Abstract: To address the room-temperature brittleness of (TiC + (TiZr)5Si3)/TA15 composites, this study introduces a novel thermomechanical approach—spark plasma extrusion (SPE). The microstructure and mechanical properties of the extruded samples were systematically evaluated. The extruded composites exhibited a yield strength of 1267 MPa, an ultimate tensile strength of 1383 MPa, and an elongation of 7.0 %, all markedly superior to those of the as-sintered counterparts. The enhanced ductility is attributed to the more homogeneous distribution of TiC and (TiZr)₅Si₃ reinforcements and the activation of additional 〈c + a〉 dislocations during deformation. Furthermore, at 600, 650, and 700 °C, the tensile strengths of the extruded composites reached 840, 652 , and 480 MPa, respectively, representing increases of 75.9 %, 53.1 %, and 44.0 % over the TA15 alloy. During high-temperature tensile tests, matrix softening facilitated greater ductility, with dislocation slip identified as the dominant deformation mechanism. This study provides a new and feasible approach for the fabrication of high-strength, high-ductility titanium matrix composites.
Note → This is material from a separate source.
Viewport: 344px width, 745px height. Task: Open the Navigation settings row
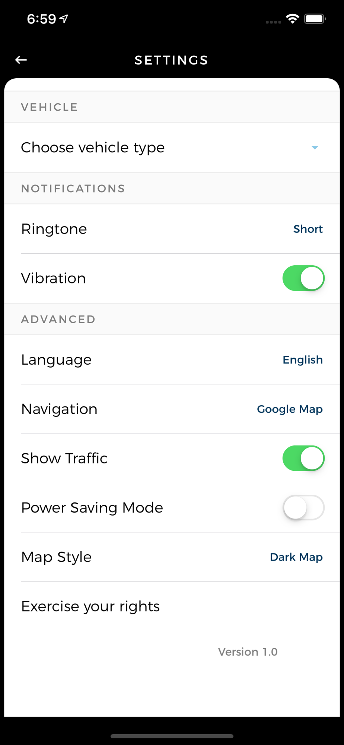click(x=172, y=409)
Key words: Titanium matrix composites, Extrusion, Microstructure, Mechanical properties

Qiang Wang, Zhao-Hui Zhang, Xing-Wang Cheng, Xiao-Tong Jia, Yang-Yu He, Jin-Zhao Zhou, Yuan-Hao Sun. Fabrication of high-performance (TiC + (TiZr)₅Si₃)/TA15 composites via spark plasma extrusion[J]. J. Mater. Sci. Technol., 2026, 244: 142-148.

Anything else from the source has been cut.